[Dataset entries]
((

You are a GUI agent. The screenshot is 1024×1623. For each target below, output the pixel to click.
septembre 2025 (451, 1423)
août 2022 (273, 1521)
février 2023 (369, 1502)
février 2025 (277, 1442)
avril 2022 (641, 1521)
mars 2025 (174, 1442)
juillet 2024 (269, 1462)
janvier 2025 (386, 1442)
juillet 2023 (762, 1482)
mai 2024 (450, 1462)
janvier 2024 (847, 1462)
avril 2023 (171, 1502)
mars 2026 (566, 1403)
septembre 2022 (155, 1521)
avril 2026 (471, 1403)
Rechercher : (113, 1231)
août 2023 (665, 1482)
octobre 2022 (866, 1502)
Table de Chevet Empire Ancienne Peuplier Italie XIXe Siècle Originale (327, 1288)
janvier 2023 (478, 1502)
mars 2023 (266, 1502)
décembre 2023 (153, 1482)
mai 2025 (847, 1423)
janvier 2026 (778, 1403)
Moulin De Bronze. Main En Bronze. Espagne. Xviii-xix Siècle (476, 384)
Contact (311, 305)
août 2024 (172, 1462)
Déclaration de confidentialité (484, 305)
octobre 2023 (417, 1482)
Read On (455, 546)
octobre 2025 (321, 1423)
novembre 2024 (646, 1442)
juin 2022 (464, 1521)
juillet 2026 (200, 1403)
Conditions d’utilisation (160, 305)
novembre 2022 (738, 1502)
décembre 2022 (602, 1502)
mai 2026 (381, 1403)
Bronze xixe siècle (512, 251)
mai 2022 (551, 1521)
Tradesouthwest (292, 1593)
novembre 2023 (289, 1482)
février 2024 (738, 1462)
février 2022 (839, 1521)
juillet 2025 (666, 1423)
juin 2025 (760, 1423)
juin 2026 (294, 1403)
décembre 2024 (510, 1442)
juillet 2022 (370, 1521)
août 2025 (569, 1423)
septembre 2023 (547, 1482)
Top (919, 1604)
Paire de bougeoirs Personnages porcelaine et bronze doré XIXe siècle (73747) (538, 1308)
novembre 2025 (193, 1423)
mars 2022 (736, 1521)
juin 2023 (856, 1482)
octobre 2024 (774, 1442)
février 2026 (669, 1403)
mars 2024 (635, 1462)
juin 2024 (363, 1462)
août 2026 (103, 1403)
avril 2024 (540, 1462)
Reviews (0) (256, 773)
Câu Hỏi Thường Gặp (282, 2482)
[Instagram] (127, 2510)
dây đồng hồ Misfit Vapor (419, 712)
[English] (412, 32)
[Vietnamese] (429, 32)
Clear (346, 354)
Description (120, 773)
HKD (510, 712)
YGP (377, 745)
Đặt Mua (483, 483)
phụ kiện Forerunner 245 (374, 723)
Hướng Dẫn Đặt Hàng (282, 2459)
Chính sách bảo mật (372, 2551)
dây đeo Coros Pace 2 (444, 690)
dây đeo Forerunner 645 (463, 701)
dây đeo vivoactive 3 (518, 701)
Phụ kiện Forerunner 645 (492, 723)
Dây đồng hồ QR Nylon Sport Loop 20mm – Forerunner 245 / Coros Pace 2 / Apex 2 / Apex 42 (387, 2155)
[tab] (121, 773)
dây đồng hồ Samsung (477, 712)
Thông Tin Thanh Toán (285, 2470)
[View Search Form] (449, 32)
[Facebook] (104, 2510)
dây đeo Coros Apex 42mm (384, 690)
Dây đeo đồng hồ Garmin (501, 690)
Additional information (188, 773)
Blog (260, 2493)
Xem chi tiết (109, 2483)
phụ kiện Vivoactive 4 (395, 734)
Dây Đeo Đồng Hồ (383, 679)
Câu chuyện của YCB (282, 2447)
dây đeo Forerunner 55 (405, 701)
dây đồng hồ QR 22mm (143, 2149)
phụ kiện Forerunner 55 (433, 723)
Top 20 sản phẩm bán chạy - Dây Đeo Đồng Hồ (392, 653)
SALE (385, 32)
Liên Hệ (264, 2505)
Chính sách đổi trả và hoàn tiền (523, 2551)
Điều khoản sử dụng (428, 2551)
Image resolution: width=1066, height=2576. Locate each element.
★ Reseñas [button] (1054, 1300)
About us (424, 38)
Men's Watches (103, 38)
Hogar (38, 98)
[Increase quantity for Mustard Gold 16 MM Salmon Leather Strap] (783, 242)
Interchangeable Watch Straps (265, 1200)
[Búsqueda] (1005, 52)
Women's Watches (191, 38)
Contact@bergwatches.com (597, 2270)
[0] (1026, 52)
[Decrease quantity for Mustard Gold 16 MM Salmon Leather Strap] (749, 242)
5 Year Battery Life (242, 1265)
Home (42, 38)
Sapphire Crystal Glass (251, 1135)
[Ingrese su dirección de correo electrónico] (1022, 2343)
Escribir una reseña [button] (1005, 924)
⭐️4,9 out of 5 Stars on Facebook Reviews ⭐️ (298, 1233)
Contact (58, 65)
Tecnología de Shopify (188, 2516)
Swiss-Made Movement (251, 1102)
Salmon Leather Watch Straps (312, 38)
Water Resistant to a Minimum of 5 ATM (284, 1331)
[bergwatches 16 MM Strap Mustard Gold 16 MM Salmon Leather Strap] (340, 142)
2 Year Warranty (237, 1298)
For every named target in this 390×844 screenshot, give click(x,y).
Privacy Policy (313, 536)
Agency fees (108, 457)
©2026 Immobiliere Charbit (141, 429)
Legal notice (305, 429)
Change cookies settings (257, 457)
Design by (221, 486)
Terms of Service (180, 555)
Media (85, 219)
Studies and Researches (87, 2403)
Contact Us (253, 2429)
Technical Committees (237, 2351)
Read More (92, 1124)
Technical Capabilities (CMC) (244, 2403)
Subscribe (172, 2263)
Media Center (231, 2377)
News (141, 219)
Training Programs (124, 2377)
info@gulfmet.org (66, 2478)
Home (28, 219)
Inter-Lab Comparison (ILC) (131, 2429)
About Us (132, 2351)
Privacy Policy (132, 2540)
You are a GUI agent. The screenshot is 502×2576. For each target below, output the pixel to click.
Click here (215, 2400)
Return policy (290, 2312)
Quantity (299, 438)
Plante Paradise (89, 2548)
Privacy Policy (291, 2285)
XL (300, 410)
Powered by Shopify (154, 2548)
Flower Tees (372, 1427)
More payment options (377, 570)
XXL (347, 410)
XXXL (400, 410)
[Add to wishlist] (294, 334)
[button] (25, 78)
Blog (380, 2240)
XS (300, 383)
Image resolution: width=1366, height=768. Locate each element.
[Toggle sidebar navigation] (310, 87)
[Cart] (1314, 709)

))

* [WHAT NEEDS TO BE DONE] Determine how many lines in the data contain the string "décembre", and give the number only.

* [ANSWER TO THE EXERCISE] 3